The veteran Sounders forward scored as many goals in his 59 minutes of action than he’d managed this entire MLS season prior to last weekend, netting his first league hat trick since April of 2014. A rejuvenated Dempsey would play a major part in any kind of theoretical Seattle playoff push over its remaining 12 games.

But potentially even more promising for the club’s long-term future is the chemistry between playmaker Nicolas Lodeiro and rookie forward Jordan Morris.

Despite having played in just two matches since Lodeiro was signed from Boca Juniors late last month, that pairing is already showing signs of a mutually beneficial relationship between two players with complementary strengths.

“He’s always looking for that ball over the top, and that’s my game, to make those runs,” Morris said Tuesday. “Right from the get-go, the first day, he came up to me and said, ‘I’m going to look for those runs from you over the top.’ It’s awesome.”

Morris was rampant against Orlando City, putting together as consistently dangerous a 90 minutes as he has as a professional.

If proponents of his Rookie of the Year candidacy have pointed out reasonable raw production — his seven goals are most among first-year players — while discounting occasionally inconsistent performances, Sunday night was something of the opposite. Morris didn’t net a goal himself, but he did notch two assists and, as Dempsey put it afterward, “he could have had five.”

Morris didn’t get any credit for Seattle’s opening, game-tying goal, but it was his timely run that pulled purple-shirted defenders out of place and opened the passing lane between Tyrone Mears and Dempsey.

“Jordan’s contributions to the attack were phenomenal,” interim coach Brian Schmetzer said. “But his commitment to defend was just as high. I could show you clips of when he closed guys down, when he chased guys back. … He was gassed at the end of that game because of all of his work.”

Morris constantly took advantage of Orlando’s high back line, playing off the shoulders of opposing defenders and sprinting into the gaping spaces left open beyond.

Cristian Roldan played Morris over the top to set up the second goal, Morris controlling the ball with his chest before laying it off to his grizzled strike partner for a simple finish.

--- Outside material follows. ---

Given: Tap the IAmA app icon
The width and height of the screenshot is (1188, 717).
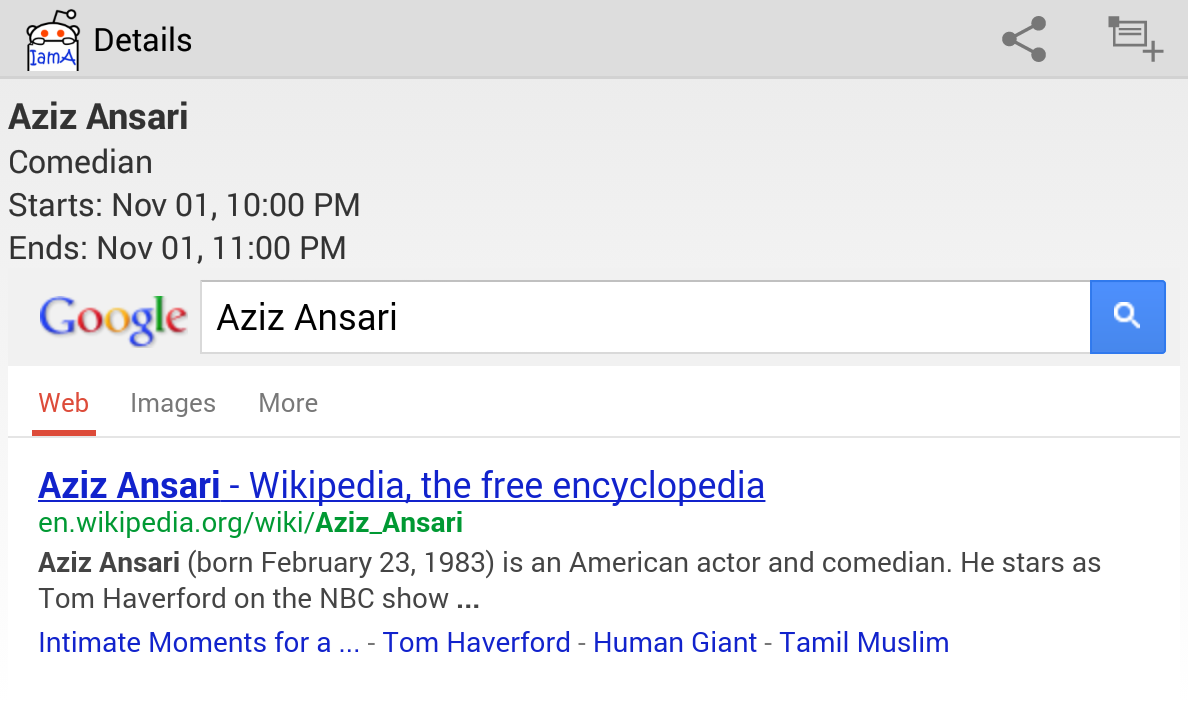Looking at the screenshot, I should 53,40.
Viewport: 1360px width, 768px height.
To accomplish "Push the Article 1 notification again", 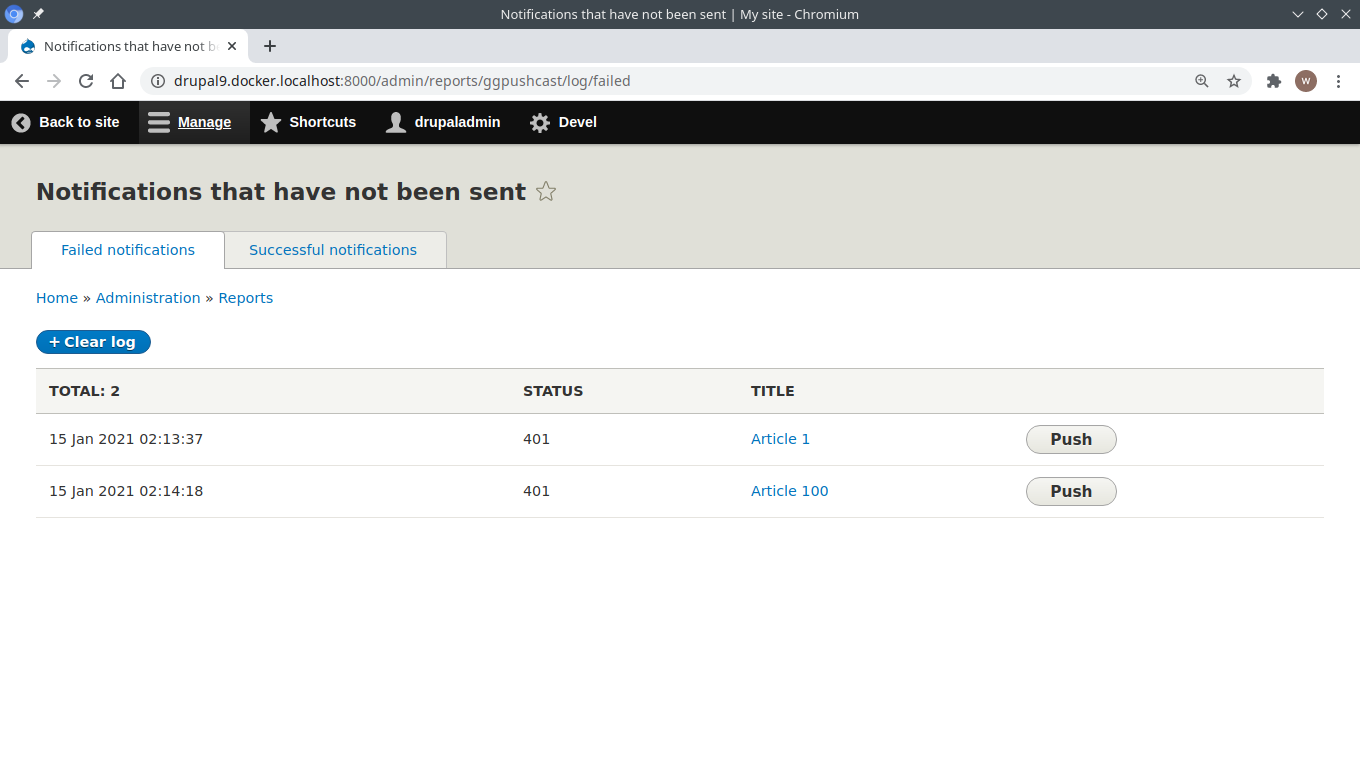I will coord(1070,439).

Lodeiro, too, was everywhere: Dishing off to Andreas Ivanschitz, who fired wide of the left post; playing in Morris with a seeing-eye through ball down the left sideline just before halftime.

“That’s what we brought him here for,” Schmetzer said. “If we can push Clint a little higher toward goal, and get Lodeiro to do what he does, then all of a sudden, we’re pretty good.”

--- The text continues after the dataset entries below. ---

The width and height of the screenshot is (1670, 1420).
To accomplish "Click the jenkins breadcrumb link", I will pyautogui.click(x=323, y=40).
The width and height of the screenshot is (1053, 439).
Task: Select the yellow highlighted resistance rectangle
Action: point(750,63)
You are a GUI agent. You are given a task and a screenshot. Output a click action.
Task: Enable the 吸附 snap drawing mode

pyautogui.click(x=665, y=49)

The third goal was most emblematic of the sparks flying between Lodeiro and Morris on Sunday night in Orlando.

Just minutes after halftime, Morris chested a long ball backward toward the new signing’s feet, and Lodeiro took off at a gallop with Dempsey to his left and Morris to his right.

At first glance, Dempsey is the more obvious target. But both Lodeiro and Morris spotted the gap between a triangle of Orlando defenders, and both pass and run were synced to beat the offside trap. They could hardly have timed it any better, down to the millisecond.

Whether Lodeiro can keep up his torrid start to life in MLS remains to be seen. This is a notoriously difficult league to adjust to midseason, with its physical style of play and coast-to-coast road trips.

“That was his first East Coast trip,” Schmetzer said Tuesday. “(Lodeiro) was not on the field today. He was in the ice baths, riding the bike, doing a re-gen. I will check in with him this week. The medical staff is checking in with him and we will see on how he comes out of that. It’s definitely a change from having to travel from Boca to Rosario.”

The Sounders still have a long way to go before playoffs can begin to be uttered without a smirk. But as the club seeks long-term building blocks going forward, an immediate connection between the big-name signing who looks for runners and a high-profile rookie who likes to run is a promising place to start.